Sunday, March 6, 2011

On Roast

I love Pralus's bars. I can spot his chocolate from a mile away by just the color and thickness of his 75% bars. Smelling his bars generally yields a rather faint aroma compared to many others (Chuao excepted). There is no vanilla; there is no fermenty funk as with Domori. But when you bite into his Madagascar (or Djakarta, or whichever), you are greeted with intense flavor.

Francois Pralus walks a fine line. I haven't come across another chocolatier that can roast beans so dark as Francois - or at least would ever dare to. Between the roast and the high cocoa content, Pralus can approach savory more than sweet.

When the high roast levels are paired with chocolate from places that have rather volcanic soil, the results are especially smoky. I made some hot cocoa with Djakarta that, upon first taste, tasted smoky. After having some other cocoas that were a bit sweeter (this was at a society meeting highlighting hot cocoa, of course), my Pralus cocoa tasted like licking a really delicious used fire pit.

Valrhona hides its characteristically French roast levels with a fair amount of vanilla (and lower percentages and extra cocoa butter). I enjoy Valrhona, but in a different way. The flavors are generally less complex, and the extra sugar and cocoa butter and vanilla yields a much sweeter experience. Try the Tainori, and the relevance will crystallize for you.

Italians, represented by Domori and Amedei, tend to lean more toward lighter roast. Their chocolates often have a "brightness" to them that the French rarely do. Certainly, they come across as a lot less "roasty."

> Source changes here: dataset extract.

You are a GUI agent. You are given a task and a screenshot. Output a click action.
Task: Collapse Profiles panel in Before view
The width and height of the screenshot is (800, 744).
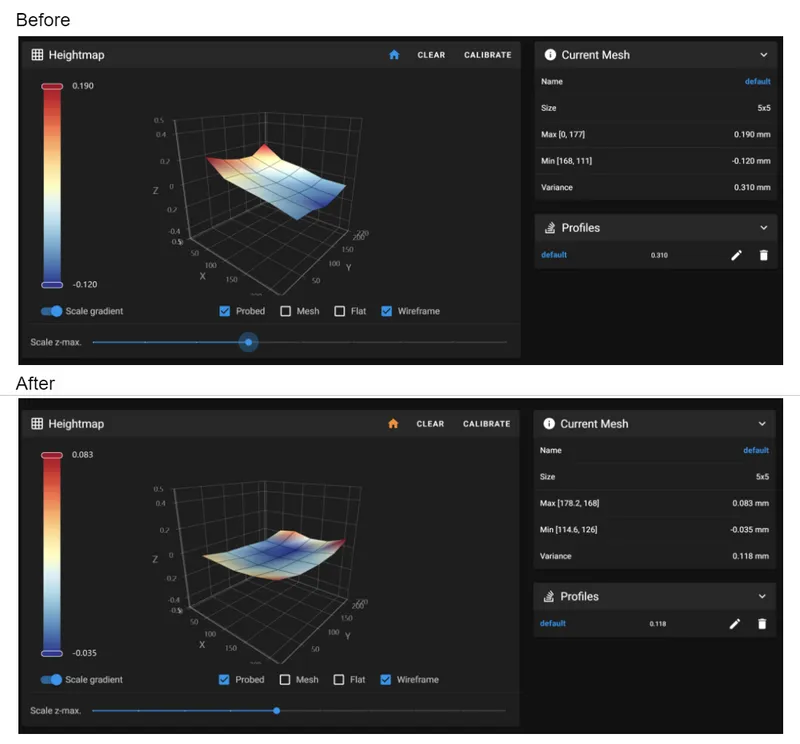coord(763,228)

Once upon a time, I was able to try test kitchen batches of Amano's then forthcoming Guayas - made with the Ecuadorian Nacional bean. I tried three roast levels, and I had a sort of Goldilocks experience. The too-light roast tasted underdeveloped and flat. The too-dark roast tasted like better-than-average charcoal (an exaggeration, I promise), but the just-right roast exploded with flavor. The green banana popped to the forefront, despite the fact that the beans were coarsely ground and roughly mixed with the sugar. It was altogether quite enlightening.

Roast is a key component in my personal tasting experience. Aside from vanilla and snap, roast is among the first factors that exposes the maker. Cook with French chocolate, and even if you never understood the roast level before, you will get it. In pastries or pudding, to my palate, higher roasts bring the chocolate out in the "mix." In audio, it is the equivalent to an instrument "cutting through the mix."

It is not a matter of which roast is the best, but one more disparity in which we can revel and explore.